(Beginning of Data to process)

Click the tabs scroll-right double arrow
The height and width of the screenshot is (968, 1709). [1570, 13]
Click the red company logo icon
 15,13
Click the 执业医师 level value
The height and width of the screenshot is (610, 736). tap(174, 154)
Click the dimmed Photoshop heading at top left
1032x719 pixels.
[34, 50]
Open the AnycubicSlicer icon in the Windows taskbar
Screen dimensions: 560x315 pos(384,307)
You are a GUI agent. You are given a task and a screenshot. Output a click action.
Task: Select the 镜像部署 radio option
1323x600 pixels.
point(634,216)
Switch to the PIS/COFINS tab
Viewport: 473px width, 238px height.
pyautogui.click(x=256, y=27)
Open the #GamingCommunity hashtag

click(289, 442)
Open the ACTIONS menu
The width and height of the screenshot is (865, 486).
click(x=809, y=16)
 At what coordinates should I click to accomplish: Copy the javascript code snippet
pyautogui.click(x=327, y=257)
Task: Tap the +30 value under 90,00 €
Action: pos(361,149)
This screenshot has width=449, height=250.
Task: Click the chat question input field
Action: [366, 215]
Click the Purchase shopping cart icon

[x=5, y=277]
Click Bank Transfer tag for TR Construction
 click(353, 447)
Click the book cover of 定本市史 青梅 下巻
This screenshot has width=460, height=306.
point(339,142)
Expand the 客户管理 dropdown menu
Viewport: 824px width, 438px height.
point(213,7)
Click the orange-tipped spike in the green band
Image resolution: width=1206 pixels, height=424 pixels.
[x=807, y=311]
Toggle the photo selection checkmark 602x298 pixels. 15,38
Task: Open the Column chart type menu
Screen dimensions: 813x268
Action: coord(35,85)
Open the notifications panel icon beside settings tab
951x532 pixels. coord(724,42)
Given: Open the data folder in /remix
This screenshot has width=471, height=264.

(End of Data to process)

**Directions for this task:**
From the line that contains "Toggle the photo" to the last line of the data, write out each line exactly and add nothing.

**Written response:**
Toggle the photo selection checkmark 602x298 pixels. 15,38
Task: Open the Column chart type menu
Screen dimensions: 813x268
Action: coord(35,85)
Open the notifications panel icon beside settings tab
951x532 pixels. coord(724,42)
Given: Open the data folder in /remix
This screenshot has width=471, height=264.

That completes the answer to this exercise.